Pitan Sanpakdee, Pathompong Kookkaew
ABSTRACT
This study investigates the influence of board characteristics, executive compensation, and environmental, social, and governance (ESG) practices on the firm value of companies listed on the Stock Exchange of Thailand. Specifically, it examines the direct effects of board attributes, the direct impact of executive compensation and ESG, and the moderating roles of these factors on the relationship between board characteristics and firm value. Drawing on agency and stakeholder theories, the study emphasizes the importance of governance mechanisms, performance-linked incentives, and sustainability practices in shaping firm performance. Using quantitative analysis of Thai listed firms, the findings reveal that among board characteristics, only the presence of directors with accounting and finance expertise significantly enhances firm value. Other structural features, including board size, proportion of independent directors, frequency of board meetings, and CEO–Chairman non-duality, do not directly affect firm value.
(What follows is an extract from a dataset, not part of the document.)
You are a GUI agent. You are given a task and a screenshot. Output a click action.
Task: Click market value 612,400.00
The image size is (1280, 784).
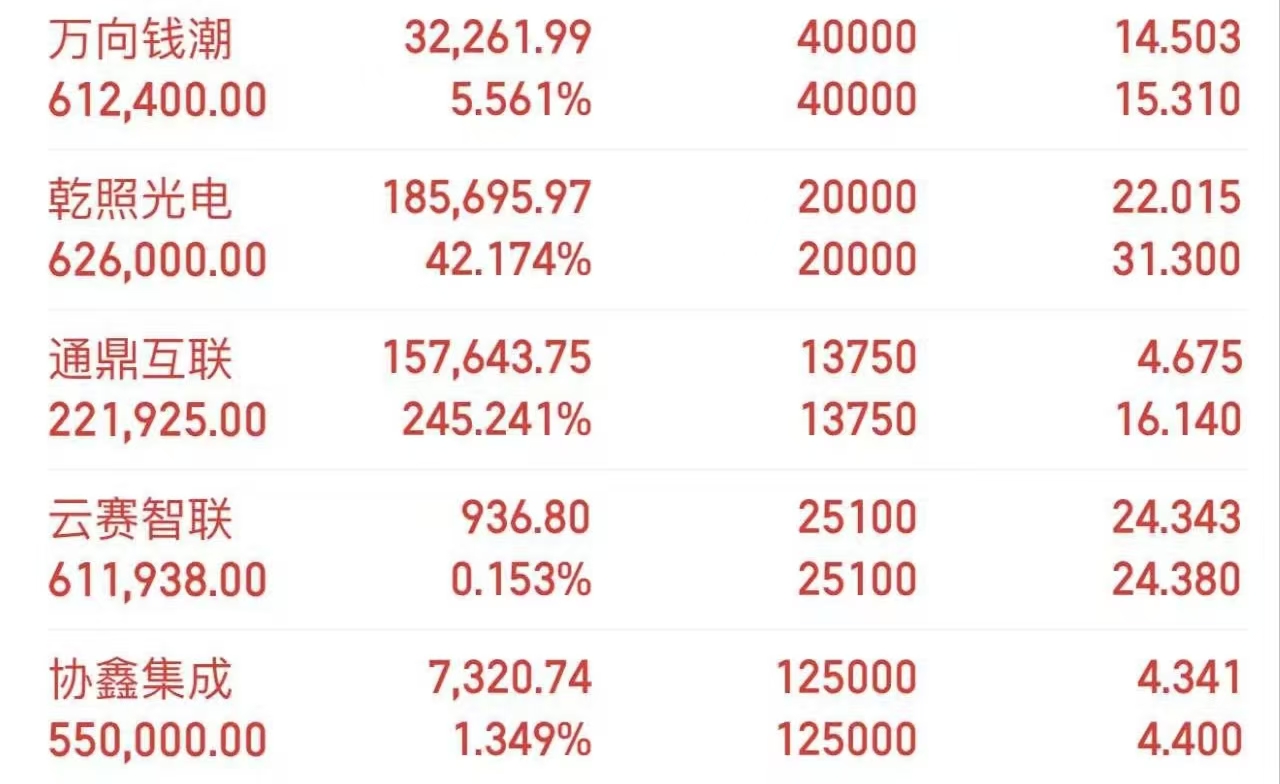(x=158, y=100)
Executive compensation alone does not exhibit a direct influence, whereas ESG practices show a negative direct effect on firm value, reflecting early-stage adoption challenges in Thailand. However, both executive compensation and ESG demonstrate significant moderating effects. Executive compensation strengthens the positive impact of independent directors on firm value, while ESG practices enhance the effectiveness of boards with accounting and finance expertise and those that meet regularly. These findings highlight the critical interplay between board competence, incentive structures, and sustainability engagement in improving corporate performance. The study contributes to the understanding of corporate governance in emerging markets and provides practical insights for regulators, investors, and managers regarding board composition, performance-linked incentives, and ESG integration. Policy and managerial implications suggest the strategic appointment of skilled directors, alignment of compensation with performance, and embedding ESG into corporate decision-making to enhance long-term firm value. The study also identifies avenues for future research, including exploring additional board characteristics, dissecting ESG components, and conducting comparative analyses across industries and countries.